Disparities in the executive suite seem to have persisted since that time. In ACHE’s 2002 follow-up report, the situation had changed only slightly.

“The proportion of top-level management positions (defined as CEOs, COOs, and senior vice presidents) varies by gender. Among women, a disproportionately large share of whites continue to hold top-level positions (40 percent) when compared with minorities: blacks (26 percent), Hispanics (25 percent), Asians (24 percent), and Native Americans (28 percent). With one exception, a higher proportion of men than women held top-level positions no matter what their race/ethnicity. White men in top positions exceeded minority men by a wide margin. Thus, 62 percent of white men compared with 44 percent of black, 47 percent of Hispanic, 34 percent of Asian, and 46 percent of Native American men held top-level positions.” (Report PDF is here.)

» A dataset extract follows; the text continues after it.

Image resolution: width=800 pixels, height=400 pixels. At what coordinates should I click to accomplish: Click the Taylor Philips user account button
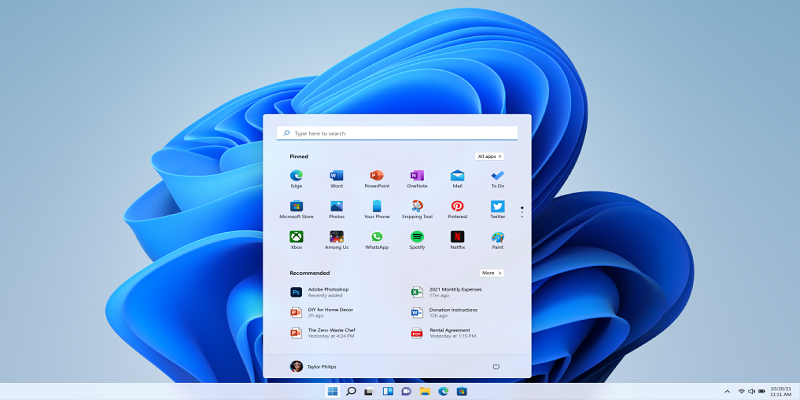[x=315, y=366]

The report further indicated a wide disparity between whites and nonwhites in terms of their careers’ “starting place”:

More white healthcare executives than minorities took high-level first positions in the organizations for which they currently work. Moreover, we saw that whites were promoted to higher-level positions to a greater extent than their minority counterparts. Importantly, all of the race/ethnic groups learned about the availability of their current positions in very similar ways—notably, through their professional networks and via promotions.

In its 2006 report of its own demographics, ACHE reported that among its 28,890 affiliates, members and fellows, the overwhelming majority reported White/Non-Hispanic (88.8%), followed by a distant 5.3% for Blacks, 2.8% for Hispanics, 2.6 % for Asian/Pacific Islander, and 0.5% for Native American.